Item-finding records:
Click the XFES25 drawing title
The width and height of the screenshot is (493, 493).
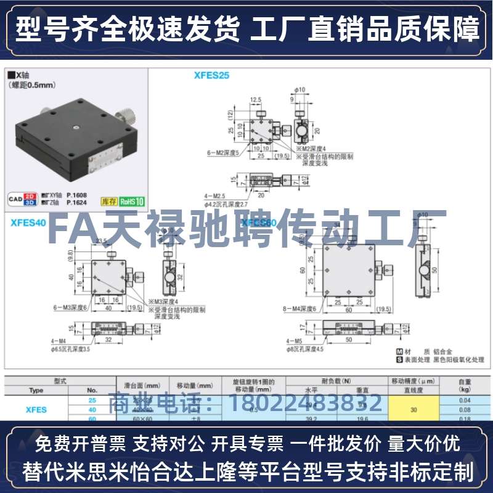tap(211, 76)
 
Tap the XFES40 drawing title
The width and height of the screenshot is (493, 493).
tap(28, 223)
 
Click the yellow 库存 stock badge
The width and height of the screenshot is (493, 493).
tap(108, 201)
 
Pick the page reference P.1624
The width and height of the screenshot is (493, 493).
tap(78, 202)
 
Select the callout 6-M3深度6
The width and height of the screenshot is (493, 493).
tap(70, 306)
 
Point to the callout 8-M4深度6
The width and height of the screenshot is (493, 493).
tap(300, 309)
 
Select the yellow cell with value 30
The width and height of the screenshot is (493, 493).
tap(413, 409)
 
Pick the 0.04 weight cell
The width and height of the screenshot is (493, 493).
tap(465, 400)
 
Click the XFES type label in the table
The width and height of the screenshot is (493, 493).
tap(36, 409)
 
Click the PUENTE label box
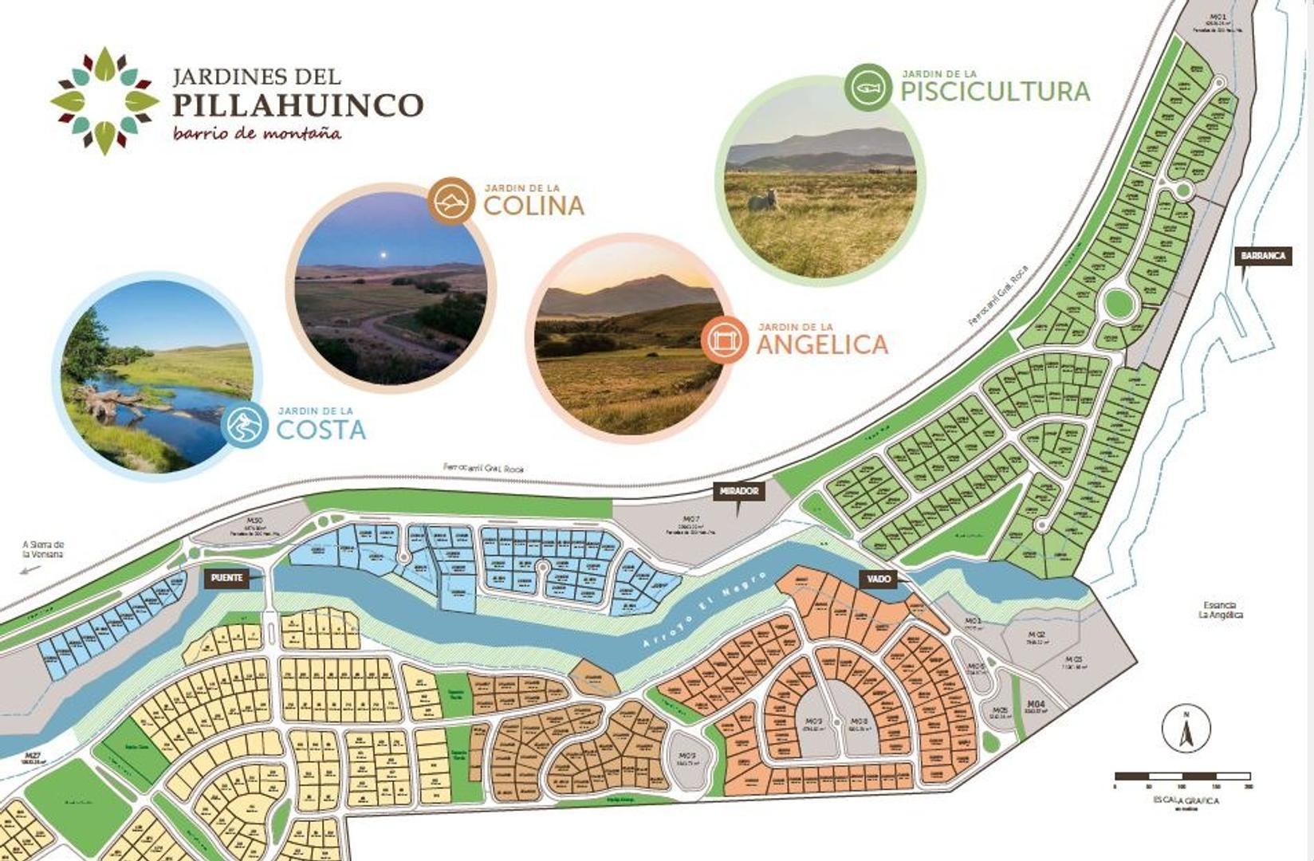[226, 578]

* * *

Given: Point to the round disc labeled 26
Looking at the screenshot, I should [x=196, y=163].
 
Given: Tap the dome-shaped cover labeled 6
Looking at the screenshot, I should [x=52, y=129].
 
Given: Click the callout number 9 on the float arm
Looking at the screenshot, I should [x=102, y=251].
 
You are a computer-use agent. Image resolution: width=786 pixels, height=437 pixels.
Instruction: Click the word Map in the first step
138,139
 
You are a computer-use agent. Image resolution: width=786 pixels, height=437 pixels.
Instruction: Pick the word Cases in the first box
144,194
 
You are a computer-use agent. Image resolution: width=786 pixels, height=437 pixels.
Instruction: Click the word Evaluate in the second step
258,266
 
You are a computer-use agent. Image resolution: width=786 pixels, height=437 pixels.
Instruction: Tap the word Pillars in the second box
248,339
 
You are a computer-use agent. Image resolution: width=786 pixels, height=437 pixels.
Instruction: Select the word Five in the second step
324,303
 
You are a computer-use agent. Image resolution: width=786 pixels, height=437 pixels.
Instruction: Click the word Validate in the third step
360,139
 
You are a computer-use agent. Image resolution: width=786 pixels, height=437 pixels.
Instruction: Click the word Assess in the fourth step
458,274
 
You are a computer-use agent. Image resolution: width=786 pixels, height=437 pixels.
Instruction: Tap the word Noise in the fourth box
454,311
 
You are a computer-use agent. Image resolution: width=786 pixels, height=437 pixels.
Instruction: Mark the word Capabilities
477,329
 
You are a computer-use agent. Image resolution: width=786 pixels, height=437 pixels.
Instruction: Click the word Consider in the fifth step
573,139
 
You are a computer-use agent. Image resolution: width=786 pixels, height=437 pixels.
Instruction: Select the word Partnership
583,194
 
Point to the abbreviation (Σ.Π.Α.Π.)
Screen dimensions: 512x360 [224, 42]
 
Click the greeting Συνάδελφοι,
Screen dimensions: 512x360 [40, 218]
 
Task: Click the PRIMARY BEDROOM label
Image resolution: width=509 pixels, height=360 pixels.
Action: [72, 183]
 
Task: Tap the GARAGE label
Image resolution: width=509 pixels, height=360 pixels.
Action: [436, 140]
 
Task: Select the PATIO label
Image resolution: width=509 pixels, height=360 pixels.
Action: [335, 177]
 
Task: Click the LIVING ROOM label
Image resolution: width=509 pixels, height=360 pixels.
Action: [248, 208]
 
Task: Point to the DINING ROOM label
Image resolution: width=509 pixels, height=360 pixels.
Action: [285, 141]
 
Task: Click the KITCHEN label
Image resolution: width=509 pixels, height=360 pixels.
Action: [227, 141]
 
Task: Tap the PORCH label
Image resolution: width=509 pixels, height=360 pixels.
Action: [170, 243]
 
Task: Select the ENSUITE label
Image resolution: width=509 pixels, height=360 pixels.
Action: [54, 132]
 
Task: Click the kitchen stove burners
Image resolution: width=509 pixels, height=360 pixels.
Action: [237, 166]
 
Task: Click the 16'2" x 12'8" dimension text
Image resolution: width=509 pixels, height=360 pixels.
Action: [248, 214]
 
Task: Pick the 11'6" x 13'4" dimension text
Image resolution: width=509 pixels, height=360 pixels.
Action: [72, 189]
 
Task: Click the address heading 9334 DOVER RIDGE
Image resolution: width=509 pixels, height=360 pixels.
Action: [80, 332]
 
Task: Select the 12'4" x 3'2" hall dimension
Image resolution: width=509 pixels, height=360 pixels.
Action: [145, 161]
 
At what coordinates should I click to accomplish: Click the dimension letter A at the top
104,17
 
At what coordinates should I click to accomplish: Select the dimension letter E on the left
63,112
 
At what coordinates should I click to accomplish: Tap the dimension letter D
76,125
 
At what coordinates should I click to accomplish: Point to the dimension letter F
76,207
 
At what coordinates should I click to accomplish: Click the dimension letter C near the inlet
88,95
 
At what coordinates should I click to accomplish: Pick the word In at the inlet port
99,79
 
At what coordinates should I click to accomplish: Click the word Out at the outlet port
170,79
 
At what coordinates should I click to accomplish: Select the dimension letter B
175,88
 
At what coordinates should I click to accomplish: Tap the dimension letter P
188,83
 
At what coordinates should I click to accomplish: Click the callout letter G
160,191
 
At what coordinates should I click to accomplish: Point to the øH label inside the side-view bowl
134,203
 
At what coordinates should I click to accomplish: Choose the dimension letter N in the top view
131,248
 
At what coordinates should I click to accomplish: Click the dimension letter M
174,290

_Challenge_
Convert the span of the entries that opens with the line containing "Click the XFES25 drawing title" and closes with the line containing "tap(465, 400)" into a numbered list, including both of those lines. Omit blank lines and pictures, and include nothing outside that span.

_Answer for the task_
1. Click the XFES25 drawing title
2. The width and height of the screenshot is (493, 493).
3. tap(211, 76)
4. Tap the XFES40 drawing title
5. The width and height of the screenshot is (493, 493).
6. tap(28, 223)
7. Click the yellow 库存 stock badge
8. The width and height of the screenshot is (493, 493).
9. tap(108, 201)
10. Pick the page reference P.1624
11. The width and height of the screenshot is (493, 493).
12. tap(78, 202)
13. Select the callout 6-M3深度6
14. The width and height of the screenshot is (493, 493).
15. tap(70, 306)
16. Point to the callout 8-M4深度6
17. The width and height of the screenshot is (493, 493).
18. tap(300, 309)
19. Select the yellow cell with value 30
20. The width and height of the screenshot is (493, 493).
21. tap(413, 409)
22. Pick the 0.04 weight cell
23. The width and height of the screenshot is (493, 493).
24. tap(465, 400)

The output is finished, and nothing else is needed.